══ Given records ══
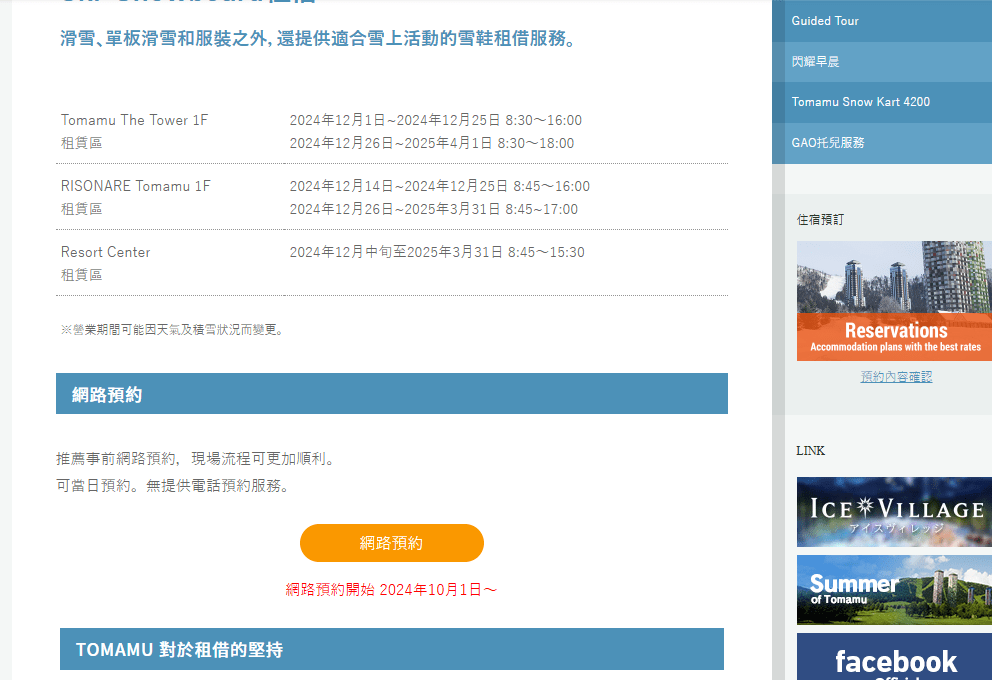
Task: Click the 住宿預訂 sidebar heading
Action: click(820, 219)
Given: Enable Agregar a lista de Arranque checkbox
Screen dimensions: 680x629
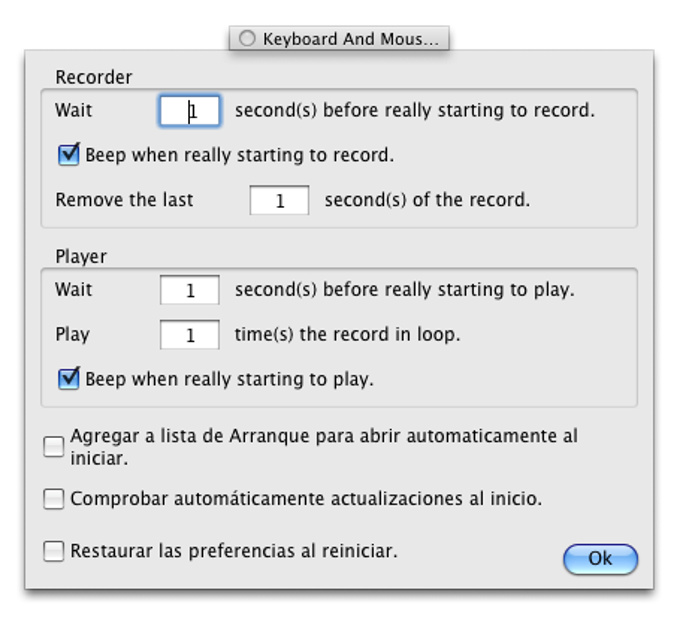Looking at the screenshot, I should (54, 447).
═══
### [Problem description]
Skip the pictures and print exactly the lines from the one containing "Given: Enable Agregar" through the end of the records above.

### [Written reply]
Given: Enable Agregar a lista de Arranque checkbox
Screen dimensions: 680x629
Looking at the screenshot, I should (54, 447).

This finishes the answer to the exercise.